September 2019  |  TALKINGPOINT  |  RISK MANAGEMENT

Financier Worldwide Magazine

September 2019 Issue


FW moderates a discussion between Nick Parfitt and Christophe Barel at Acuris Risk Intelligence on enhancing compliance programmes for sanctions and anti-corruption in APAC.

FW: Could you provide an overview of the sanctions and corruption-related risks currently facing businesses operating in the Asia-Pacific region? To what extent have these risks intensified in recent years?

Parfitt: Despite the tightening of anti-bribery and corruption (ABC) and anti-money laundering (AML) regulations, corruption remains prevalent in many Asia-Pacific (APAC) countries. In fact, for some South-east Asian frontier and developing countries, bribery and corruption is still normal business practice. As organisations expand globally, they are required to comply not only with local regulations, but also international regulators such as the Foreign Corrupt Practices Act (FCPA) and the UK Bribery Act (UKBA). The recent Keppel Offshore & Marine (O&M) bribery case – in which the rig builder was fined $442m for handing out over $50m of bribes in Brazil – has proved that even Singaporean companies are susceptible to using bribery to secure business deals overseas, and think that they can get away with it. The US sanctions on North Korea, Iran and Russia have affected organisations worldwide, with many scrambling to stay abreast of sanction activities involving vessels, companies and entities. Failure to identify a sanctioned entity and then to do business with it has had serious implications. Industries such as oil & gas, marine, defence and transportation are harder hit as their businesses invariably have links to companies or parent companies that are registered in these countries. Moreover, the nature of identifying sanctions risk has become ever more nuanced, requiring legal interpretation.

FW: How have legal and regulatory developments in the region increased compliance considerations for business activities that might breach sanctions or anti-corruption laws? Have authorities increased their monitoring and enforcement efforts?

Barel: In response to high-profile cases in the region, such as 1MDB, which involved the former prime minister of Malaysia and the Andi Agustinus graft case in Indonesia, local regulators such as the Malaysian Anti-Corruption Commission (MACC) and Indonesia’s Corruption Eradication Commission (KPK) have ramped up their activities. The prime minister of Malaysia launched an aggressive and ambitious anti-corruption plan in January 2019, aiming to make Malaysia corruption-free within five years. In Indonesia, the KPK has increased its 2019 budget and is set to increase the number of corruption cases it will handle this year to 200, a 100 percent increase from its initial plan. Regional regulators are increasingly adopting more stringent US-style regulations, which is leading to increased monitoring and enforcement efforts that address governance deficiencies and a risk-based approach to vendor management. The associated enforcement actions and penalties can be harsh. The Monetary Authority of Singapore (MAS) recently withdrew the licence of a Swiss Bank for inadequate compliance controls related to suspicious transaction reporting.

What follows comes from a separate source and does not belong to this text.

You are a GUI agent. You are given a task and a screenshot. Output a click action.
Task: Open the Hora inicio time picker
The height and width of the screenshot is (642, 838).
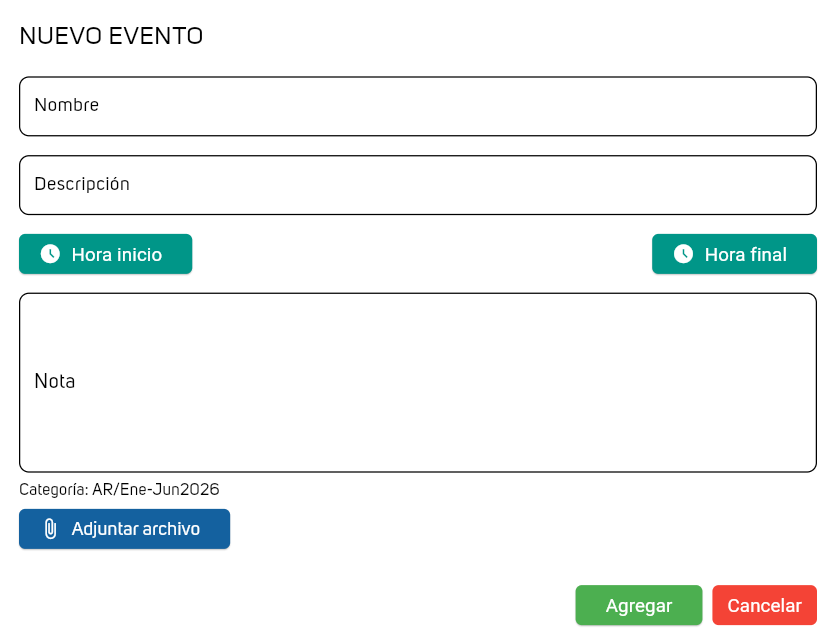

Given the benefits of minimising human or manual interactions, it is natural to want to integrate technology as much as possible.
— Christophe Barel

FW: In broad terms, how would you describe the adequacy of companies’ sanctions and anti-corruption compliance frameworks? Are there any common aspects in need of enhancement?

Parfitt: In general, ABC and sanctions frameworks in most Asian companies are not sufficiently robust. However, frameworks vary depending on the nature of the industry or type of business. For example, oil & gas companies tend to have stricter and more rigid compliance frameworks in place due to the nature of their business activities and the countries in which their customers and suppliers are located. Many companies that work with well-known multinationals tend to feel that there is no need to conduct due diligence checks on them, but this is a common mistake that needs to be corrected. If there is a problem, regulators will not be sympathetic to this rationale. Companies need to understand that due diligence is a defence mechanism to protect them from any allegations and is key to managing reputational risk exposure. There is also room for improvement in other areas, such as vendor onboarding and the ongoing monitoring of suppliers and customers. Verification of the information given by the vendor or client at the time of onboarding remains a big challenge as it is difficult and time consuming to check.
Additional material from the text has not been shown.